I would recommend labels if it is by any means possible. There are some nasty issues with hierarchical trees in my opinion:
- Searching for items in a tree is problematic. The user would expect you to show only relevant results. But this leaves out important information, as to where in the hierarchy items belong.
- To address this, you might want to display a subset of the tree with the direct ancestors of a highlighted item. This leads to a confusing search result, that asks users to filter out irrelevant information by them self.
- If the tree becomes large, you might not want to load all items into the user interface at once. This is usually addressed using pagination. But for trees pagination is awful. Where do you break a page, and how do you indicate where the next page starts in relation to the hierarchy?
- To reduce loading time, you might instead initially collapse some parts of the tree, but this again leads to confusing behavior when searching for items that might be in the collapsed parts of the tree.
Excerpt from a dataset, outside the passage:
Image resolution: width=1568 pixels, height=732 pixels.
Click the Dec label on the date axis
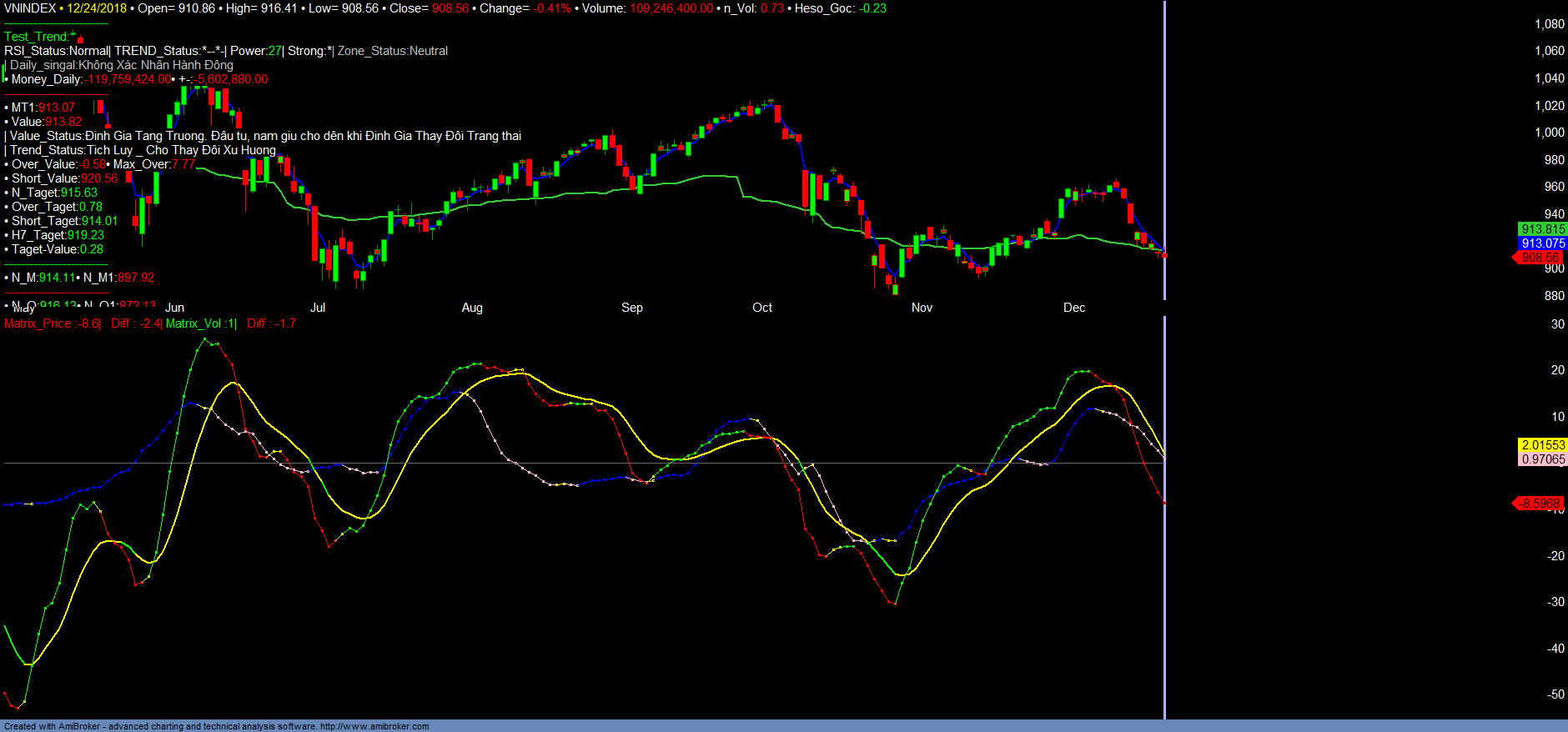tap(1073, 308)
Furthermore, browsing for items becomes a pain, where the user needs to do a lot of clicking.
In a recent project I took part in, we initially had a tree when displaying an organizational hierarchy, and it turned out bad. We didn’t even have that many layers and users (about 100 user). We realized that something had to be done, so we went for a flat list with labels (like in a breadcrumb). None of our users wanted the old tree back when seeing the new list.
Keeping items in a flat list, is clearer, more flexible, and scales better to large numbers of items.
I've included an example from our prototype:
The Chicago sales office could easily have more sub organisations on the next page. The relationship to their parent organisation would still be clear.
When searching, only relevant organisations would have to be shown:
It is still obvious as to where in the hierarchy the search-results belong.